Living with Fullness of Joy

Amber Ginter

iBelieve Contributing Writer
Updated Sep 21, 2021
Living with Fullness of Joy

When it comes to serious commitment, self-discipline, and motive in our walk with Christ, one habit I struggle to possess often is the posture of gratitude or joy.

If I were to tell you that I loved waking up before sunrise, running at 5:30 a.m., or doing 10 pushups a day, I would be lying. Though I love being an early bird rather than a night owl and staying active and fit, arising in the wee hours of the morning or getting in a workout takes hard work, discipline, and motivation. These specific tasks require a conscious effort to invest our performance in something that matters to us and could potentially transform our lives.

While eating one piece of broccoli a day won't satisfy your daily needed serving of vegetables, neither will one pushup do squat for your biceps. Similarly, attempting to dedicate our lives to holiness must happen more effectively than these simplistic examples.

When it comes to serious commitment, self-discipline, and motive in our walk with Christ, one habit I struggle to possess often is the posture of gratitude or joy.

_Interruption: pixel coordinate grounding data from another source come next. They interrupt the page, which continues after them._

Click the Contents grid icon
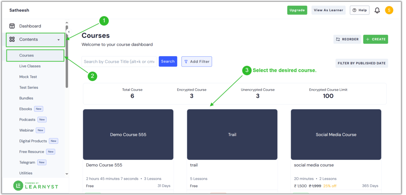The image size is (406, 195). click(12, 39)
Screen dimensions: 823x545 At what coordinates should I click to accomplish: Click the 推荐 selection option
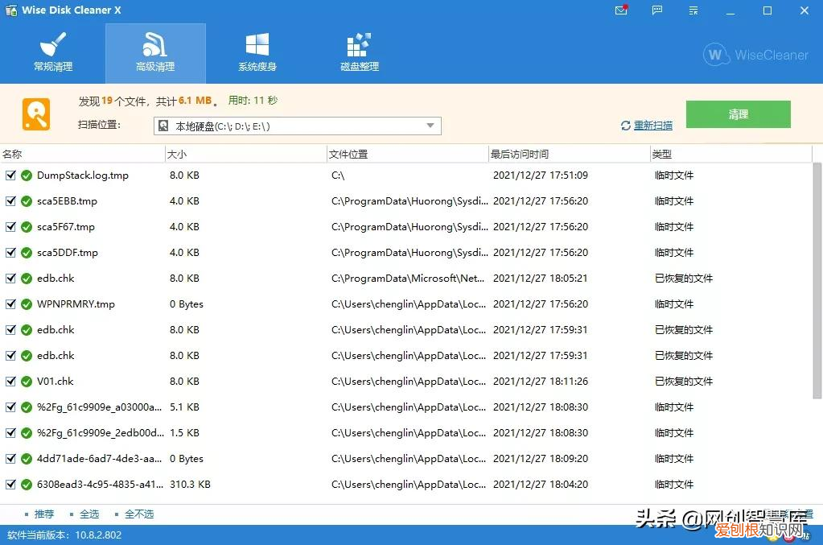point(44,514)
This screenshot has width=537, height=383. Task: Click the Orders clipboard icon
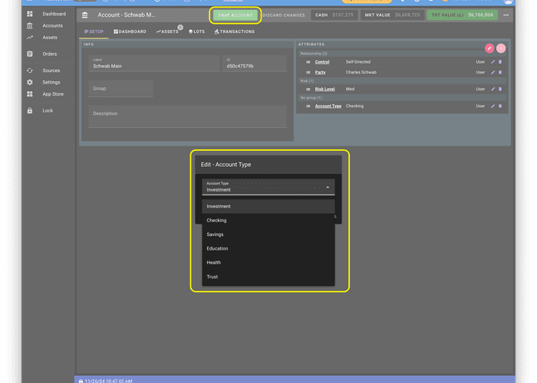click(30, 54)
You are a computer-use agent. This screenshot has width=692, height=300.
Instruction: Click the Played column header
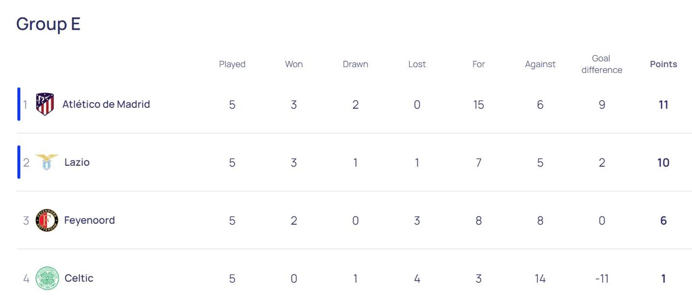[x=232, y=64]
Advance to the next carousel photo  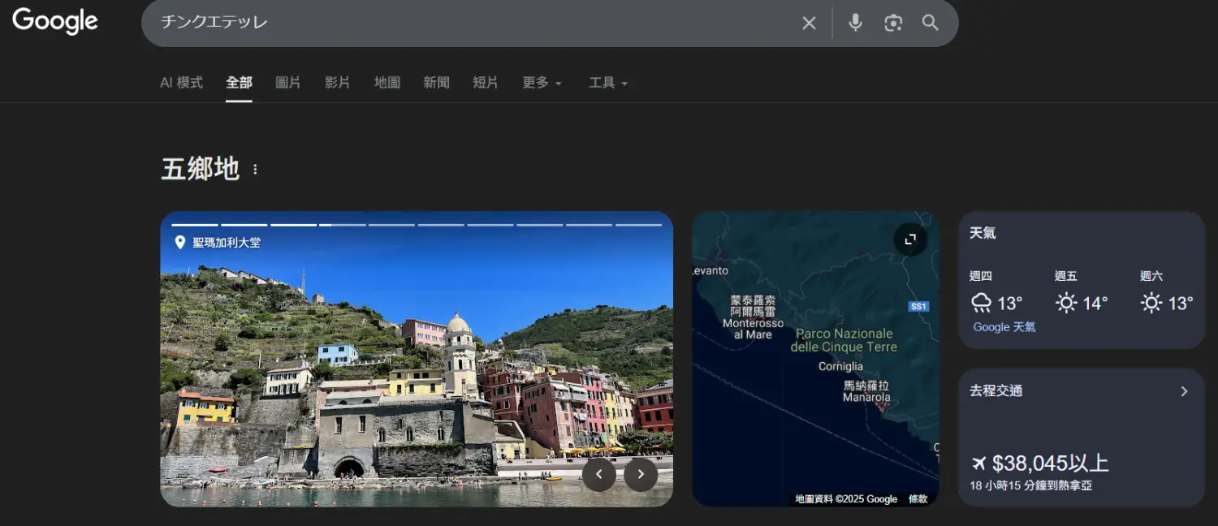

Photo Credit: © Aaron Amat


What Is Joy Really?

By definition, Nehemiah 8:10b defines joy as something that comes from the strength of the Lord. The Hebrew translation writes joy as ḥeḏvâ, meaning gladness or rejoicing in the presence of the Lord. But here on earth, I think we tend to define joy a bit differently.

On this side of heaven, our joy tends to be measured by how much money we make, how many adventures we sail across the sea, or how content we are in any given circumstance. I might go even further to say that our joy often becomes contingent on those situations, even when we know deep down there is still much to be thankful for through grace.

In Nehemiah 12, an extensive list of priests and Levites are listed by our author, in conjunction with their assigned roles. As the people resettled to a new land, these duties included singers of thanksgiving and gatekeepers who guarded the storerooms at the gates. While that might sound a bit boring, what is impressive about these designated jobs, is that after the people were allotted their duties, the Levites then hosted the dedication of the wall of Jerusalem (a big party!). Celebrating the completed work, the leaders went to the top of the wall to give thanks, praise, and play music before the Lord, followed by two choirs. Yes, they had worked hard, but their rest came at the end of their perseverance, hardship, and questioning.

Directly out of this series of events, Nehemiah 12:43 of the New International Version writes: "And on that day they offered great sacrifices, rejoicing because God had given them great joy. The women and children also rejoiced. The sound of rejoicing in Jerusalem could be heard far away" (Nehemiah 12:43, NIV).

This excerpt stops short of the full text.